### Zitierter Text

Northamptonshire 1761. Sein jüngster Gelegenheitsjob führt den grüblerischen Privatlehrer und Hobby-Detektiv Robert Fairfax in das Herrenhaus des lebenslustigen Friedensrichters Sir Edward. Dort soll er eigentlich die beiden pubertierenden Töchter unterrichten und den wertvollen, aber chaotischen literarischen Nachlass des verstorbenen Vaters in eine Bibliothek konvertieren.
Auf dem Weg zu seiner neuen Anstellung wird er allerdings Zeuge eines brutalen Postkutschenüberfalls: Zwei Insassen wurden kaltblütig erschossen, eine Passagierin ist spurlos verschwunden, der Kutscher stirbt in seinen Armen. Die Bluttat scheint auf das Konto eines Räubers zu gehen, der die Gegend um Northamptonshire schon monatelang in Atem hält. Bisher war dabei jedoch kein Blut geflossen und so hegt Fairfax Zweifel an der naheliegenden Theorie seines neuen Arbeitgebers, der keine Zeit mit weitschweifigen Ermittlungen vergeuden will.
Ungeachtet dessen macht sich unser gelehrter Ermittler auf, den oder die wahre TäterIn zu stellen und begibt sich in die teils schillernden, teils grauen Alltagswelten der kleinstädtischen Bevölkerung: Was haben die junge theatralische Witwe und der burschikose Compagnion des ermordeten Mr. Honeyman zu verbergen? Aus welchem Grund hatte sich Tom Honeyman als Mr. Twelvetree ausgegeben - ein Mitbürger, der für seine skrupellose Geldgier bekannt war? Welche Rolle spielt die verschollene Passagierin, Margaret Parry - wurde sie entführt? Und warum befand sich der psychisch kranke Bruder des Laien-Predigers Griggs auf der Todes-Kutsche?

######

Deine Aufgabe =
Liste alle Personennamen aus dem zitierten Text oben in der Reihenfolge ihres ersten Auftretens auf.

### Vorliegendes Material

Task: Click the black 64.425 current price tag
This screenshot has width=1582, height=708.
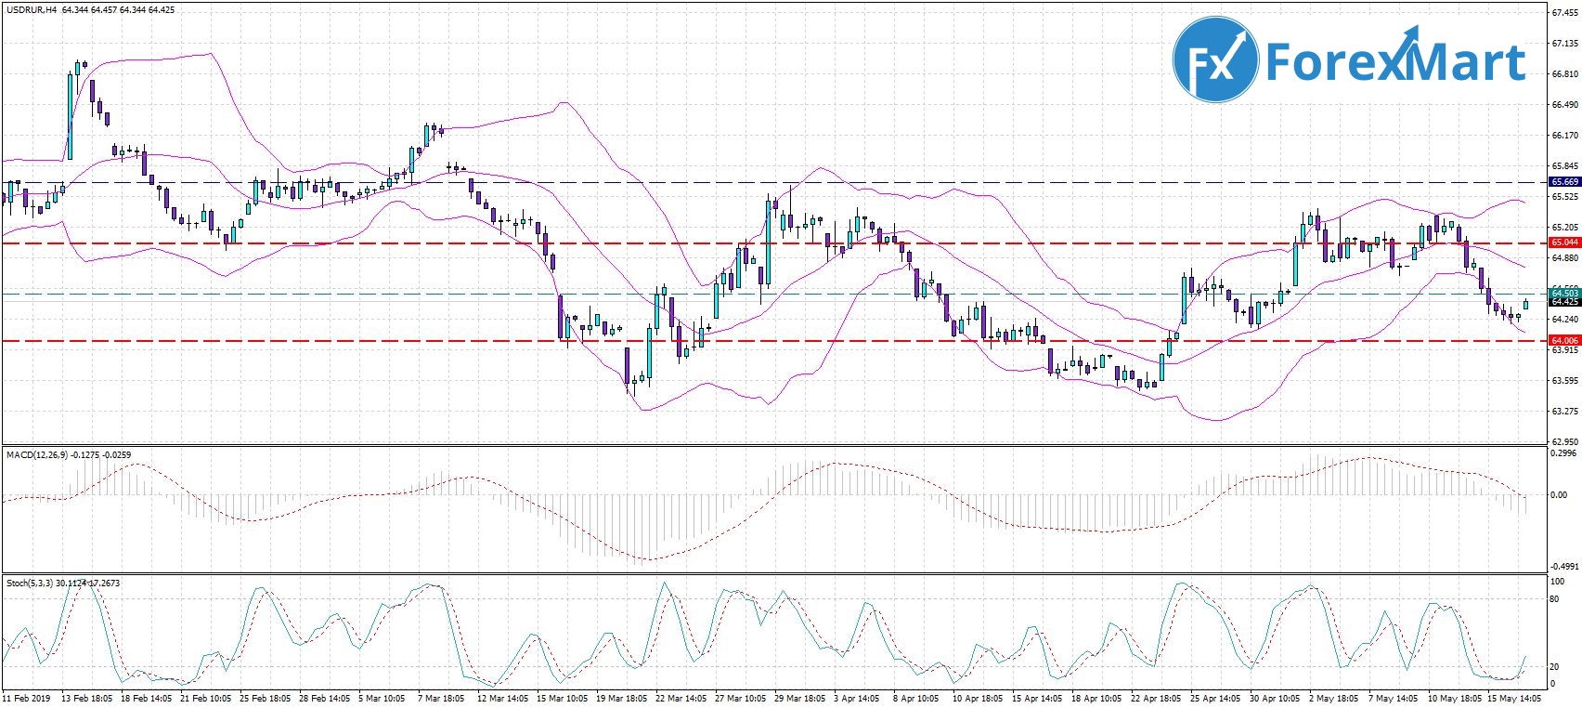Action: click(1564, 302)
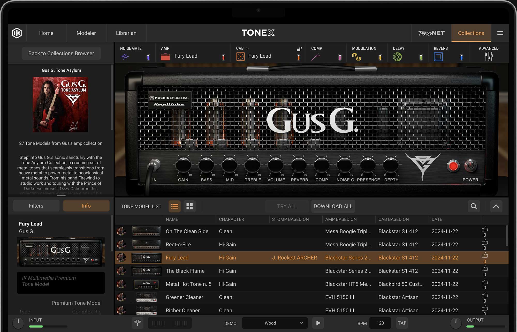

######

Ausgabe =
Robert Fairfax, Sir Edward, Honeyman (als „Mr. Honeyman“ und „Tom Honeyman“), Twelvetree (als „Mr. Twelvetree“), Margaret Parry, Griggs